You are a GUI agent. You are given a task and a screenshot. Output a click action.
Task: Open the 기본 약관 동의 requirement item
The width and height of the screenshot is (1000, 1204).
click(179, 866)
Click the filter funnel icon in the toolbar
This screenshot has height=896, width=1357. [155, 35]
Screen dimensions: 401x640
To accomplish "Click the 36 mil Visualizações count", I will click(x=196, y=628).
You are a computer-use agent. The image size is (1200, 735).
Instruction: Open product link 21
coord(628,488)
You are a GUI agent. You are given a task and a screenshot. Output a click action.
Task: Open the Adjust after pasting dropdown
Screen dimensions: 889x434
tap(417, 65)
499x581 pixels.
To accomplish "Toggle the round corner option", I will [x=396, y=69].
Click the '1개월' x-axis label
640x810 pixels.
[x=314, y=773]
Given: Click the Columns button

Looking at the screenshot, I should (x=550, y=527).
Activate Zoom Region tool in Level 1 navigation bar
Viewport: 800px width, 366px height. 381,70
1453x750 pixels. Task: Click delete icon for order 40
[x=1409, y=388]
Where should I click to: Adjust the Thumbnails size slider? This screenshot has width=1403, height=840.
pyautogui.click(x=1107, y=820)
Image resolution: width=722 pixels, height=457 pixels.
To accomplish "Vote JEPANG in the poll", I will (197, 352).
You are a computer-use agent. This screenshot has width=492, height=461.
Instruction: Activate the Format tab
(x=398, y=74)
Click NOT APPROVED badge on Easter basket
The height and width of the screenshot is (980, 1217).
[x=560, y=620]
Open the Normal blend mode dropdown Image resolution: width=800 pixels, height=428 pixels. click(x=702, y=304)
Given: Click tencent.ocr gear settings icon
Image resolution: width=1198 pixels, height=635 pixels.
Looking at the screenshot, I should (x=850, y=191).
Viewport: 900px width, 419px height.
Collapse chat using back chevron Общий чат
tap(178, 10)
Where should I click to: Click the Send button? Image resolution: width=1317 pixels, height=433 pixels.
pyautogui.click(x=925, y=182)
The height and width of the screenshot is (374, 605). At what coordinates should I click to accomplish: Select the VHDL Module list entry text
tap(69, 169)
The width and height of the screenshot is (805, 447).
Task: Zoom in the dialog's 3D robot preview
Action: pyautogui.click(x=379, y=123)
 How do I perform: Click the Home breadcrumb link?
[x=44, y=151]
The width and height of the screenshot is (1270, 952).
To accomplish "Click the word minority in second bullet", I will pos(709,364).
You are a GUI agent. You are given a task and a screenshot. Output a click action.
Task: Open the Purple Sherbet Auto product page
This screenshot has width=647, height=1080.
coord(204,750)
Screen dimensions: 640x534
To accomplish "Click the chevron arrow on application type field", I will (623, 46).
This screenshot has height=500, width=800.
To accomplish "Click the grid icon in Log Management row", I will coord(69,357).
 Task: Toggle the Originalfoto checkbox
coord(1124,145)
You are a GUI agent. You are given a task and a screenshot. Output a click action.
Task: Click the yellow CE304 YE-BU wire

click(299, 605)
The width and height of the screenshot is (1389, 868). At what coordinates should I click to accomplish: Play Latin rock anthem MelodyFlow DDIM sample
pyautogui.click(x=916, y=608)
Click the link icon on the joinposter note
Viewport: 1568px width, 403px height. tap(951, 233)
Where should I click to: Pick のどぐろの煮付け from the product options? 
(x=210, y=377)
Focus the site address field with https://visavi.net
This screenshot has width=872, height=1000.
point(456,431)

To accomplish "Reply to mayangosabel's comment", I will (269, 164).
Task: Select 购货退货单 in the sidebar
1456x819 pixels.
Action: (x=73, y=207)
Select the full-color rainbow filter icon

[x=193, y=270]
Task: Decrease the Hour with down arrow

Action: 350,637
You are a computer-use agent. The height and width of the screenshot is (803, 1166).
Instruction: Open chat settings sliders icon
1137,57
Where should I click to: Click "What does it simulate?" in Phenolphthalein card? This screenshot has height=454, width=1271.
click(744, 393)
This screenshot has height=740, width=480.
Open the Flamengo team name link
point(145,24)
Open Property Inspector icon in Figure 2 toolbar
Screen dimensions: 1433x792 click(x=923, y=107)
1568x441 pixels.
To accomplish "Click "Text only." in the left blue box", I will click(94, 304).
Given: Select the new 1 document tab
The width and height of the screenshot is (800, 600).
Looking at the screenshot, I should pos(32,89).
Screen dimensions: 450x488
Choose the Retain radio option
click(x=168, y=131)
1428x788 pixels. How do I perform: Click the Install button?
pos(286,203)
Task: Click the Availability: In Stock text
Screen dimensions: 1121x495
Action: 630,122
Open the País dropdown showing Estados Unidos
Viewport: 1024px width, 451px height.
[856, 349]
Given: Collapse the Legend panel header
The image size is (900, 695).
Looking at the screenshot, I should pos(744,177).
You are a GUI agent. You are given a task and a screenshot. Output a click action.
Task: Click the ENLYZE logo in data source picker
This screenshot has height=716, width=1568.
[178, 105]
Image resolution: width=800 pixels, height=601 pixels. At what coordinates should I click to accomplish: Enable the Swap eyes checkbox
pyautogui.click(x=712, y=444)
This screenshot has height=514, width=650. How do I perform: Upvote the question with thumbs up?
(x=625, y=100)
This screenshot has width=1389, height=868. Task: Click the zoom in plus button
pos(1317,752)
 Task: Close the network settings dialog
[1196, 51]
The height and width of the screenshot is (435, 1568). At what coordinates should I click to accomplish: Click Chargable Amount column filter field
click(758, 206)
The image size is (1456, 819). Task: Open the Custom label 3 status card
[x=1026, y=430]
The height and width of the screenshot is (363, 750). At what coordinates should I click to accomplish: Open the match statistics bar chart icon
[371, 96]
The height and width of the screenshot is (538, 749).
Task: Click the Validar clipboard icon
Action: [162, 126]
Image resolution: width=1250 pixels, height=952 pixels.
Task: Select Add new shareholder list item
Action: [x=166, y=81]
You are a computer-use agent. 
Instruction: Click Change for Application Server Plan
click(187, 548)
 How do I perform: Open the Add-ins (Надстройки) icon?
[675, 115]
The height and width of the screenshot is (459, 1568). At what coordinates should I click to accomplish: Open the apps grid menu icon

──────

— WHAT IS REQUIRED —
Locate the word "dropdown" in the records and collect each line it appears in.

— RESPONSE TO THE TASK —
Task: Open the Adjust after pasting dropdown
Open the Normal blend mode dropdown Image resolution: width=800 pixels, height=428 pixels. click(x=702, y=304)
Open the País dropdown showing Estados Unidos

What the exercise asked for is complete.